__WORK REQUEST__: A word-for-word restatement of every entry is what is needed here.

(DATA EXTRACTS Opens)

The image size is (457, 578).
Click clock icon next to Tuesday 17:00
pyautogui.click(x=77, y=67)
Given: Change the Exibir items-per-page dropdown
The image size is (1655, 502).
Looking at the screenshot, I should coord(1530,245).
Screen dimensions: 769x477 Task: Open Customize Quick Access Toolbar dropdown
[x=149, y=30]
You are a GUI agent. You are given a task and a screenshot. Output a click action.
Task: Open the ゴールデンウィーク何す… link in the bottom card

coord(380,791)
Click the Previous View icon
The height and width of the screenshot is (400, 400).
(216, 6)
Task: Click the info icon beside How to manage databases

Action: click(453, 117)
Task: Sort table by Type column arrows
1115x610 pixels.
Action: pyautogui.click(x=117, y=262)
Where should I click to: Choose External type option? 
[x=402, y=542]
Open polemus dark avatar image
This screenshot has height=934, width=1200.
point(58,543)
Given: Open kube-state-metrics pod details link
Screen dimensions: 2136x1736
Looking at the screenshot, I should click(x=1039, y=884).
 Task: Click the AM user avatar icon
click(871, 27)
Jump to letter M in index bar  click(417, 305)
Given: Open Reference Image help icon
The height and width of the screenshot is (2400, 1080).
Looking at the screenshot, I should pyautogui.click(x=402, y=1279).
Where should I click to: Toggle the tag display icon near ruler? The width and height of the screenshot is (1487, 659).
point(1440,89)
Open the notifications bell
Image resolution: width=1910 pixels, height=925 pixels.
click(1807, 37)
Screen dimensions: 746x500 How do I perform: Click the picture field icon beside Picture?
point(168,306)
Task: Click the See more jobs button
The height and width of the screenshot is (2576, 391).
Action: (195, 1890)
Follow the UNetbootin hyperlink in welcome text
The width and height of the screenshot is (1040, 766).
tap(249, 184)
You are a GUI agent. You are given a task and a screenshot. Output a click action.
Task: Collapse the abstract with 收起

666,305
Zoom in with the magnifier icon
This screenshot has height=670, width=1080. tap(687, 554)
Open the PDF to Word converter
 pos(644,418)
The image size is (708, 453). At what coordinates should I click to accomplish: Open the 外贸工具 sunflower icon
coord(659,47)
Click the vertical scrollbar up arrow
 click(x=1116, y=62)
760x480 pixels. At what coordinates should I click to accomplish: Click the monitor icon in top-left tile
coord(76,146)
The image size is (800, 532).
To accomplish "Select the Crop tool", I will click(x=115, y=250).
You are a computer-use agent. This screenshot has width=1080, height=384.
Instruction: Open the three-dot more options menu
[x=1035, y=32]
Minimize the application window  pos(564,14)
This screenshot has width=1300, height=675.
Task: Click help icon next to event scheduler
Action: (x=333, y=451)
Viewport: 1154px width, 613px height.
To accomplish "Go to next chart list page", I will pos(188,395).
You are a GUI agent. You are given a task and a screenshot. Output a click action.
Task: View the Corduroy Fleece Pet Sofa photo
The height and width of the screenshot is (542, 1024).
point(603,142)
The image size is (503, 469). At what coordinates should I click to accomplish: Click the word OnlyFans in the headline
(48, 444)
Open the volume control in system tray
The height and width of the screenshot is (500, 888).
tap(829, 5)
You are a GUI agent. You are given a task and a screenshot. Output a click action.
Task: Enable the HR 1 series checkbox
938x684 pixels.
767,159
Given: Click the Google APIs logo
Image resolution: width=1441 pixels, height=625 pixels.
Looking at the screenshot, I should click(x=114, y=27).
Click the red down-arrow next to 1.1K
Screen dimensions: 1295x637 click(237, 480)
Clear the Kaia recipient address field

(DATA EXTRACTS Closes)

__SOLUTION FOR THIS TASK__:
The image size is (457, 578).
Click clock icon next to Tuesday 17:00
pyautogui.click(x=77, y=67)
Given: Change the Exibir items-per-page dropdown
The image size is (1655, 502).
Looking at the screenshot, I should coord(1530,245).
Screen dimensions: 769x477 Task: Open Customize Quick Access Toolbar dropdown
[x=149, y=30]
You are a GUI agent. You are given a task and a screenshot. Output a click action.
Task: Open the ゴールデンウィーク何す… link in the bottom card

coord(380,791)
Click the Previous View icon
The height and width of the screenshot is (400, 400).
(216, 6)
Task: Click the info icon beside How to manage databases

Action: click(453, 117)
Task: Sort table by Type column arrows
1115x610 pixels.
Action: pyautogui.click(x=117, y=262)
Where should I click to: Choose External type option? 
[x=402, y=542]
Open polemus dark avatar image
This screenshot has height=934, width=1200.
point(58,543)
Given: Open kube-state-metrics pod details link
Screen dimensions: 2136x1736
Looking at the screenshot, I should click(x=1039, y=884).
 Task: Click the AM user avatar icon
click(871, 27)
Jump to letter M in index bar  click(417, 305)
Given: Open Reference Image help icon
The height and width of the screenshot is (2400, 1080).
Looking at the screenshot, I should pyautogui.click(x=402, y=1279).
Where should I click to: Toggle the tag display icon near ruler? The width and height of the screenshot is (1487, 659).
point(1440,89)
Open the notifications bell
Image resolution: width=1910 pixels, height=925 pixels.
click(1807, 37)
Screen dimensions: 746x500 How do I perform: Click the picture field icon beside Picture?
point(168,306)
Task: Click the See more jobs button
The height and width of the screenshot is (2576, 391).
Action: (195, 1890)
Follow the UNetbootin hyperlink in welcome text
The width and height of the screenshot is (1040, 766).
tap(249, 184)
You are a GUI agent. You are given a task and a screenshot. Output a click action.
Task: Collapse the abstract with 收起

666,305
Zoom in with the magnifier icon
This screenshot has height=670, width=1080. tap(687, 554)
Open the PDF to Word converter
 pos(644,418)
The image size is (708, 453). At what coordinates should I click to accomplish: Open the 外贸工具 sunflower icon
coord(659,47)
Click the vertical scrollbar up arrow
 click(x=1116, y=62)
760x480 pixels. At what coordinates should I click to accomplish: Click the monitor icon in top-left tile
coord(76,146)
The image size is (800, 532).
To accomplish "Select the Crop tool", I will click(x=115, y=250).
You are a computer-use agent. This screenshot has width=1080, height=384.
Instruction: Open the three-dot more options menu
[x=1035, y=32]
Minimize the application window  pos(564,14)
This screenshot has width=1300, height=675.
Task: Click help icon next to event scheduler
Action: (x=333, y=451)
Viewport: 1154px width, 613px height.
To accomplish "Go to next chart list page", I will pos(188,395).
You are a GUI agent. You are given a task and a screenshot. Output a click action.
Task: View the Corduroy Fleece Pet Sofa photo
The height and width of the screenshot is (542, 1024).
point(603,142)
The image size is (503, 469). At what coordinates should I click to accomplish: Click the word OnlyFans in the headline
(48, 444)
Open the volume control in system tray
The height and width of the screenshot is (500, 888).
tap(829, 5)
You are a GUI agent. You are given a task and a screenshot. Output a click action.
Task: Enable the HR 1 series checkbox
938x684 pixels.
767,159
Given: Click the Google APIs logo
Image resolution: width=1441 pixels, height=625 pixels.
Looking at the screenshot, I should click(x=114, y=27).
Click the red down-arrow next to 1.1K
Screen dimensions: 1295x637 click(237, 480)
Clear the Kaia recipient address field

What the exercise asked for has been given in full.